WORK TO DO: Copy out the lines from the one containing "You are a computer-use agent." through the one containing "Action: 370,49", replacing "Click" with "Select" and changing nothing else.

SUPPLIED ENTRIES:
* * *

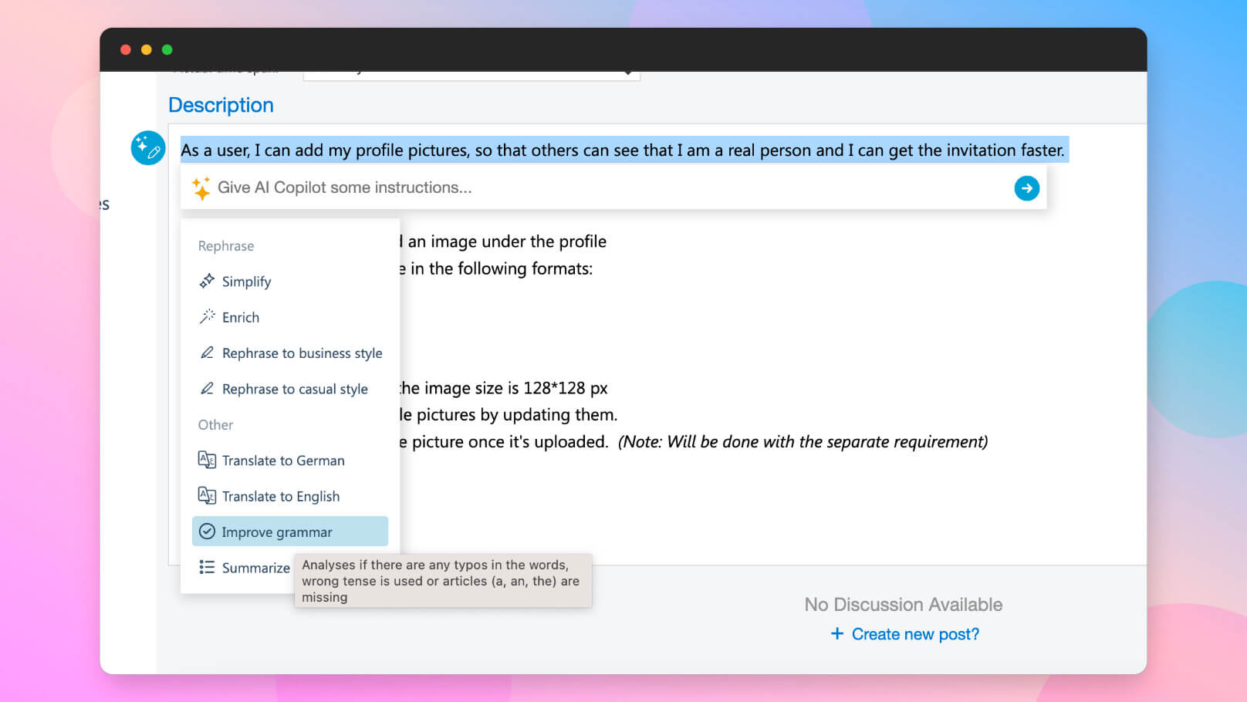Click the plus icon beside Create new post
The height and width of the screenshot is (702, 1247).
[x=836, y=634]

* * *

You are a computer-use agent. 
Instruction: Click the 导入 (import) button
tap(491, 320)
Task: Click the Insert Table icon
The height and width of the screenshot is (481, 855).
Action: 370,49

* * *

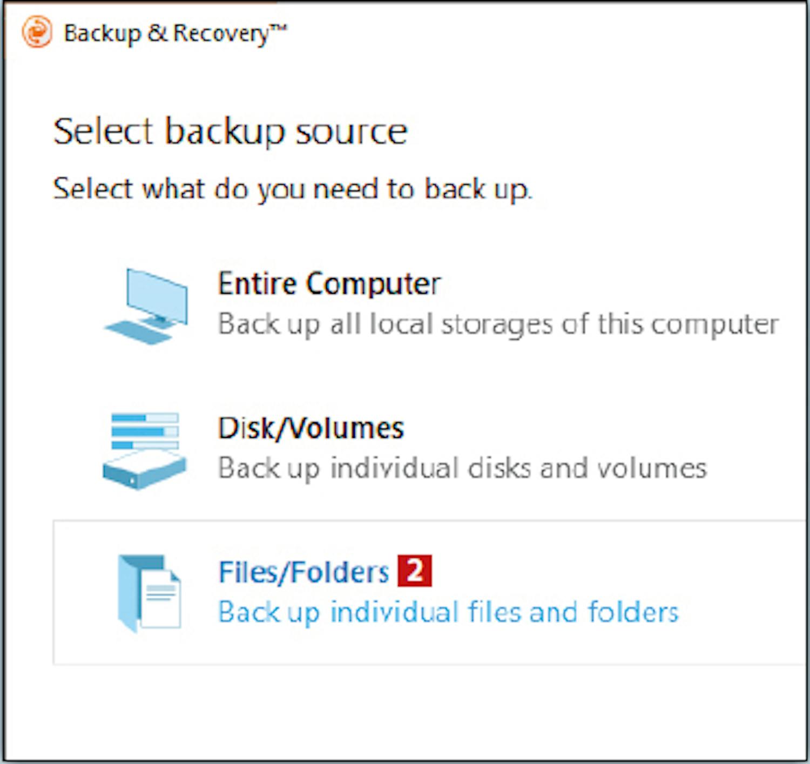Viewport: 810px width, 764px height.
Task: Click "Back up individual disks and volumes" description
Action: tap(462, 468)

* * *

ANSWER TO THIS PROBLEM:
You are a computer-use agent. 
Instruction: Select the 导入 (import) button
tap(491, 320)
Task: Select the Insert Table icon
The height and width of the screenshot is (481, 855).
Action: 370,49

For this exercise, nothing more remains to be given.